→ SET OF TASKS
A. In the text on company management, rewrite the part starting at "A public limited liability company" and ending at "the managing director.", replacing "managing director" with "chief executive officer".
B. List every responsibility that the text on company management assigns to the board.
C. According to the text on company management, how many members must the board of a public limited liability company have at minimum?

### QUOTED TEXT

Organisation of management

A public limited liability company can choose to either have a board and a managing director or a supervisory board and a managing director. A private limited  liability  company  can  choose  to  either  just have the managing director or to have a board and a managing director. The board for a public limited liability  company  must  consist  of  at  least  3  board members. The private limited liability company can have a board of 1 or more members.

The managing director and the board would be responsible for the management of the limited liability company’s business and organisation. There are no mandatory  rules  regarding  the  frequency  of  board meetings. The board would be responsible for:

  • Issuing written instructions on how work is to be divided  within  the  board  and  between  the board and the managing director.
  • Ensuring that taxes are paid on time.
  • Ensuring that the annual accounts are prepared and filed with the authorities on time.
  • Reporting any changes of the information kept in the official registers.
  • Supervising business conduct by the managing director to be according to instructions from the board.

######
### EXCERPTED DATA

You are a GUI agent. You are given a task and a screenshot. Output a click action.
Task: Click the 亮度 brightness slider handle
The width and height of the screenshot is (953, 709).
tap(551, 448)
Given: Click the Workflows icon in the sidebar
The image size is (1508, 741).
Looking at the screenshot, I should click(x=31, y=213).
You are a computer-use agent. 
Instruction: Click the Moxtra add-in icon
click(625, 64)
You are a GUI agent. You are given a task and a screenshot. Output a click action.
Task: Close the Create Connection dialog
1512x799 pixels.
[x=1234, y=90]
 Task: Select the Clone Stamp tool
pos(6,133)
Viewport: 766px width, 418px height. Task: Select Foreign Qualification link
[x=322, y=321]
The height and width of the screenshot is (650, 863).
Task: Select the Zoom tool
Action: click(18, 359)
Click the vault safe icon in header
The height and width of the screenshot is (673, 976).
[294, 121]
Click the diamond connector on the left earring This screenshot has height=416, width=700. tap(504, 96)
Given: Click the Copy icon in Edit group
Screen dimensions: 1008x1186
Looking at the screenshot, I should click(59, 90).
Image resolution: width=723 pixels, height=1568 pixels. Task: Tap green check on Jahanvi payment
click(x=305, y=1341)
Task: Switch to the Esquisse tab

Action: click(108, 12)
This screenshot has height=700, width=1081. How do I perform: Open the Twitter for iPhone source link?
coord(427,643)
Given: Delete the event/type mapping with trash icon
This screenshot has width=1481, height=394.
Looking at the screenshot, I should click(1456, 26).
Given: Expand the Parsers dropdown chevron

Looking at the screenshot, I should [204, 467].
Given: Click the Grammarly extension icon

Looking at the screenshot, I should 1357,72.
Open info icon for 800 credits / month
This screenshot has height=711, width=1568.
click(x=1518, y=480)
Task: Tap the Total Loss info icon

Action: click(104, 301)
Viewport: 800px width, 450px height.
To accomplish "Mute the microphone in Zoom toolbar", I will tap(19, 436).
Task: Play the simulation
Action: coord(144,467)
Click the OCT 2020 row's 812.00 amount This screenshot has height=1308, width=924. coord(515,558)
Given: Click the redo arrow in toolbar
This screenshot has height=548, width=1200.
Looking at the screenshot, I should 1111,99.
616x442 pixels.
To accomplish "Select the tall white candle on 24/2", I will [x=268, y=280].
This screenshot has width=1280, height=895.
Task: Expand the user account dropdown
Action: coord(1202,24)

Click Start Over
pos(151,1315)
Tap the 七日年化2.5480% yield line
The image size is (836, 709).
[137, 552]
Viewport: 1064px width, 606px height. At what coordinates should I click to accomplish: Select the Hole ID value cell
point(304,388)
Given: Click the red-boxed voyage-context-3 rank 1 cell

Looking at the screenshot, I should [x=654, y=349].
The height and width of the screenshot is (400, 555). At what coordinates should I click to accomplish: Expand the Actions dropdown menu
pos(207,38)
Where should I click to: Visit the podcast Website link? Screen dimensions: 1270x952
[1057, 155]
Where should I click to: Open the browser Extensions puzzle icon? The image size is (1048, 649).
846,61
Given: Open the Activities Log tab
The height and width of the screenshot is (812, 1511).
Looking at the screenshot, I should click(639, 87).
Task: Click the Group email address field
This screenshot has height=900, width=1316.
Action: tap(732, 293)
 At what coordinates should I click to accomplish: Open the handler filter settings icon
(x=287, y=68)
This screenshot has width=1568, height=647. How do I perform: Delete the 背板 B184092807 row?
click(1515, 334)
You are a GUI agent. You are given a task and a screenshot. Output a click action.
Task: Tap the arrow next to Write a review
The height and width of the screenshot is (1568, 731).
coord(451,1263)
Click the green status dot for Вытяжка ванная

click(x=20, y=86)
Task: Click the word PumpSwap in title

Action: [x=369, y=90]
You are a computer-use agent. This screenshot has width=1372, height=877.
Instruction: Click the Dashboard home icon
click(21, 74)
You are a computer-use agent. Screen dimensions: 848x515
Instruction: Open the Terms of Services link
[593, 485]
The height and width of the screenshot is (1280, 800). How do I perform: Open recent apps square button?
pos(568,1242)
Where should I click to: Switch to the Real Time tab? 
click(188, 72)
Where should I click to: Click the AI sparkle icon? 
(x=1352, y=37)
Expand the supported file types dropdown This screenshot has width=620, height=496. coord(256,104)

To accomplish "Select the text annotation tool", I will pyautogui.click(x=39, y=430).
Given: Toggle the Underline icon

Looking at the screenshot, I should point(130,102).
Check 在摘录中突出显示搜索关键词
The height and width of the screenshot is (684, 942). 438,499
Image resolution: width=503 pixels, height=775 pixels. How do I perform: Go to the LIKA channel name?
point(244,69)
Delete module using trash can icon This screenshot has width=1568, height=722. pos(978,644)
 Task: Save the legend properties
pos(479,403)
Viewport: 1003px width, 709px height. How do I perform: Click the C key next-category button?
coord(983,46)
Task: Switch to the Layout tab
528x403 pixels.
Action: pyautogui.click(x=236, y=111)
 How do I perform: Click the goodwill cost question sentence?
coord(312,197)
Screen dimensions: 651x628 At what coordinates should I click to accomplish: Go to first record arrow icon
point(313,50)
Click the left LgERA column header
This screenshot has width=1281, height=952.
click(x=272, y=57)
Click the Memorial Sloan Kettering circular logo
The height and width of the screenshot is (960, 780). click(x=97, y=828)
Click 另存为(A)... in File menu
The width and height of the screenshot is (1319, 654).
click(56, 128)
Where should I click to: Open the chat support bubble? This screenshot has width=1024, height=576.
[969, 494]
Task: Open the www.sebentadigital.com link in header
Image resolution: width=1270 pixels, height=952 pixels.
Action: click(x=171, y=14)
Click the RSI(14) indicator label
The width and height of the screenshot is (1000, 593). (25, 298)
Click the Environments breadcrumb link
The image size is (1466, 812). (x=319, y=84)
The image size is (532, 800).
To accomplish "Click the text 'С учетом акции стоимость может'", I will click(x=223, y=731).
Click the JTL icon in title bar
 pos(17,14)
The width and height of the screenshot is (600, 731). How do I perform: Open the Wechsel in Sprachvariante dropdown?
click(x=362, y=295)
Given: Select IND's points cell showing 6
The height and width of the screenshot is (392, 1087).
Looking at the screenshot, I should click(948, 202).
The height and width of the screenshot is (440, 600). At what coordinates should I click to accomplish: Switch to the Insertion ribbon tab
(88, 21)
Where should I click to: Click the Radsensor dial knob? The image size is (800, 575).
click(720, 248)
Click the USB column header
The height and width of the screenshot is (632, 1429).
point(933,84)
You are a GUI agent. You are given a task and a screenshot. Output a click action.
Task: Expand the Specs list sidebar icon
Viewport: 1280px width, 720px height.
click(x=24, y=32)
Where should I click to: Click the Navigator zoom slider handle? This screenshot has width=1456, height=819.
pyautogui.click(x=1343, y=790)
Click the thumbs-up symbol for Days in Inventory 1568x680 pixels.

######

→ RESULTS
A.
A public limited liability company can choose to either have a board and a chief executive officer or a supervisory board and a chief executive officer. A private limited  liability  company  can  choose  to  either  just have the chief executive officer or to have a board and a chief executive officer. The board for a public limited liability  company  must  consist  of  at  least  3  board members. The private limited liability company can have a board of 1 or more members.

The chief executive officer and the board would be responsible for the management of the limited liability company’s business and organisation. There are no mandatory  rules  regarding  the  frequency  of  board meetings. The board would be responsible for:

  • Issuing written instructions on how work is to be divided  within  the  board  and  between  the board and the chief executive officer.

B.
- Issuing written instructions on how work is to be divided within the board and between the board and the managing director
- Ensuring that taxes are paid on time
- Ensuring that the annual accounts are prepared and filed with the authorities on time
- Reporting any changes of the information kept in the official registers
- Supervising business conduct by the managing director to be according to instructions from the board

C. At least 3 board members.